• [Task requirements] In exact form, please repeat the records from their opening line down to the line with "This screenshot has height=919, width=1666.", including that line.

• [Records for this task]

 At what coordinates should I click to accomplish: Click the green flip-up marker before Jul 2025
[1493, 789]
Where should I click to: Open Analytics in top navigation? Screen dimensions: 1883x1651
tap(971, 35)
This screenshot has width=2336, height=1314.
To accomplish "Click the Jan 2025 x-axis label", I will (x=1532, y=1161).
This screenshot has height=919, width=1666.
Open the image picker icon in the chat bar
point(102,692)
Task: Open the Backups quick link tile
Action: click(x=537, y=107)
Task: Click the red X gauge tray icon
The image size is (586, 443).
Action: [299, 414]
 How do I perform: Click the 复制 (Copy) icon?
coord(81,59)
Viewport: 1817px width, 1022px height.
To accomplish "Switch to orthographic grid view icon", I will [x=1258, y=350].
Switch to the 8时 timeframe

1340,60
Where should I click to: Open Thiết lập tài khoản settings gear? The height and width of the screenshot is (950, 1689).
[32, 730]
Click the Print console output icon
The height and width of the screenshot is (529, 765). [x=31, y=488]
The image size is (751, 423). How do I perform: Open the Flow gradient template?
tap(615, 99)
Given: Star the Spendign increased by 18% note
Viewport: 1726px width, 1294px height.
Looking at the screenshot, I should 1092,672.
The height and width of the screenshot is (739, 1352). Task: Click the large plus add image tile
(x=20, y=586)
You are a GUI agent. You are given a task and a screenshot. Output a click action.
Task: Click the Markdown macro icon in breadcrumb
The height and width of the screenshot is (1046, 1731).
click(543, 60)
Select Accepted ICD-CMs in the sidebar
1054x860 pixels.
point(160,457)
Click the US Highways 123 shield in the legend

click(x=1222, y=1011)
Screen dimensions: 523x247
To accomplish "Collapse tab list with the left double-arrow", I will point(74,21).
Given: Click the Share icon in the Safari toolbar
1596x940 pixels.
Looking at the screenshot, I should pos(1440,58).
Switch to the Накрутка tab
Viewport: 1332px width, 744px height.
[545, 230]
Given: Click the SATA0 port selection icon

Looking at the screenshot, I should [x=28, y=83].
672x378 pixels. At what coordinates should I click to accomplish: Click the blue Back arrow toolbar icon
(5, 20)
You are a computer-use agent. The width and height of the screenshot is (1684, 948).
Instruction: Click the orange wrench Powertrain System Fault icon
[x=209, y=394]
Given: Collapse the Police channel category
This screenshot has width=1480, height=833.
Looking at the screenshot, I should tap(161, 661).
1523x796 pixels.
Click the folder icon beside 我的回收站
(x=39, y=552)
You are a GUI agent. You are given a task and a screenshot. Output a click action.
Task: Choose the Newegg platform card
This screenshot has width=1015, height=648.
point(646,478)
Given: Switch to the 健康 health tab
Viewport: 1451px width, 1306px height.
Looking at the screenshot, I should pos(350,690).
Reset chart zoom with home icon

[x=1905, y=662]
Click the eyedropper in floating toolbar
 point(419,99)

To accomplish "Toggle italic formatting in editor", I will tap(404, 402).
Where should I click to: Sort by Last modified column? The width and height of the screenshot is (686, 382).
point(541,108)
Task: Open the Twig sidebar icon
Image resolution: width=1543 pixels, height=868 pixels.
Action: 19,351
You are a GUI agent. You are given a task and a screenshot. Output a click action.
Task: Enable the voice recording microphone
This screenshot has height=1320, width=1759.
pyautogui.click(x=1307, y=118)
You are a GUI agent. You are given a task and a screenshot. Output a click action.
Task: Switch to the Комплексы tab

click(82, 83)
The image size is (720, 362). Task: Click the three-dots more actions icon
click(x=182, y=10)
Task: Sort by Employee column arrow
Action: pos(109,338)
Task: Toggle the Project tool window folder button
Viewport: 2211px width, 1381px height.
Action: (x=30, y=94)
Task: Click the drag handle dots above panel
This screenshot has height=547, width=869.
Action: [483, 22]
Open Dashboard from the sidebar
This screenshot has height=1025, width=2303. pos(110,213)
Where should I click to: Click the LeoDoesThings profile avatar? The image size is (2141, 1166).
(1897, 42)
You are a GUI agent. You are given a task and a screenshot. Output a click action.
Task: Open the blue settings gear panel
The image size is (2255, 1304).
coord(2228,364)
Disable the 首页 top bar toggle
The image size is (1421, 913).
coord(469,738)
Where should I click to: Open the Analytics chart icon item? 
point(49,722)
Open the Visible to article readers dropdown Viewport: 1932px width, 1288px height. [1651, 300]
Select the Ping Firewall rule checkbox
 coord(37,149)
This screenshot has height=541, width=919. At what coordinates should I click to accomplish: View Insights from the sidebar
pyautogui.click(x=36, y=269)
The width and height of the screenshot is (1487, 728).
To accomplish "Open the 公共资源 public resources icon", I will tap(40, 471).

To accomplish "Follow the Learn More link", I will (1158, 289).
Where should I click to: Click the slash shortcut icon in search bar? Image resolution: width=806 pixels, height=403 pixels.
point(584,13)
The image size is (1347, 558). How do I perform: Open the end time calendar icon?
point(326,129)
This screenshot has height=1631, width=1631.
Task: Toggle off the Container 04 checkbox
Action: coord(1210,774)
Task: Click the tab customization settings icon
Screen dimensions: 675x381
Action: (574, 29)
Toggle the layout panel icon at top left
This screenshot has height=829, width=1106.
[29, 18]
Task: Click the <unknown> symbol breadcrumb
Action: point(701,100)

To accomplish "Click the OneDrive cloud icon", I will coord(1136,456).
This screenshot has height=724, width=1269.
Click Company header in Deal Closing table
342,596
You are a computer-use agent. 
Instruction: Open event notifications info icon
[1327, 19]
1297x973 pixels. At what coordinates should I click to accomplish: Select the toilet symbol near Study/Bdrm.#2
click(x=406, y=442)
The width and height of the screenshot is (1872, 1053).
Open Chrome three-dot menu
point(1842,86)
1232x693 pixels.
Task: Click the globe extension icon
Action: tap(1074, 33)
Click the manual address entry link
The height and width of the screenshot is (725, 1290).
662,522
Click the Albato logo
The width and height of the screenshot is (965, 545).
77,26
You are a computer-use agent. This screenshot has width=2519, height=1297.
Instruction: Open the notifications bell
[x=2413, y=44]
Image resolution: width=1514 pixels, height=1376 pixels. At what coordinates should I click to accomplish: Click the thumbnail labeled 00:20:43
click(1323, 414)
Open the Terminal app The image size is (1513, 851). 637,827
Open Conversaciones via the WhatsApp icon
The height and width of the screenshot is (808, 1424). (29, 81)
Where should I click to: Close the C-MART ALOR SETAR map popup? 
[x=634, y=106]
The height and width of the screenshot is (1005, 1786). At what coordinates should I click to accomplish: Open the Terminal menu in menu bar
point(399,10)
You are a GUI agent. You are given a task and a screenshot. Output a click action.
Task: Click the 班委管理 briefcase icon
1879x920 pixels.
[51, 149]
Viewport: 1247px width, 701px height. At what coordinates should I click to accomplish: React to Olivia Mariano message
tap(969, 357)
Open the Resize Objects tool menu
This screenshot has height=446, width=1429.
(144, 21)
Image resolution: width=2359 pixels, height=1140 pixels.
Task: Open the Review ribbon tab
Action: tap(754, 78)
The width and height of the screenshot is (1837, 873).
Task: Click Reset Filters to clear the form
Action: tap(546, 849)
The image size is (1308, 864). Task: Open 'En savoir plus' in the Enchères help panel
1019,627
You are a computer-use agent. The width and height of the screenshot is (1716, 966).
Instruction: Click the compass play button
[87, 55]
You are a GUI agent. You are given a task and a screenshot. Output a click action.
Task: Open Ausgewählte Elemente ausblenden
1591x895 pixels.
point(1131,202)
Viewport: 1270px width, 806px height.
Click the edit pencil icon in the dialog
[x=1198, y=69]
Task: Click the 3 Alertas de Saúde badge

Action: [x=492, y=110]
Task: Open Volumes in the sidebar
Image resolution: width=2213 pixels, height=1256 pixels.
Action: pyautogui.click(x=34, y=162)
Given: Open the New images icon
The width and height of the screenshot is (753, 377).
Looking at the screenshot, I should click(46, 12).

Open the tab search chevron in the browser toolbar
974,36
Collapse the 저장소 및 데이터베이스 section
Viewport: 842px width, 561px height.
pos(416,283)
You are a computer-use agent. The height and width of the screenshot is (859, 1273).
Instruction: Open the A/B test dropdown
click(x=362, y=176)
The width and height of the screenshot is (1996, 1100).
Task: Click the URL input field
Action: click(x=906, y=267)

• [Expected answer]
 At what coordinates should I click to accomplish: Click the green flip-up marker before Jul 2025
[1493, 789]
Where should I click to: Open Analytics in top navigation? Screen dimensions: 1883x1651
tap(971, 35)
This screenshot has width=2336, height=1314.
To accomplish "Click the Jan 2025 x-axis label", I will (x=1532, y=1161).
This screenshot has height=919, width=1666.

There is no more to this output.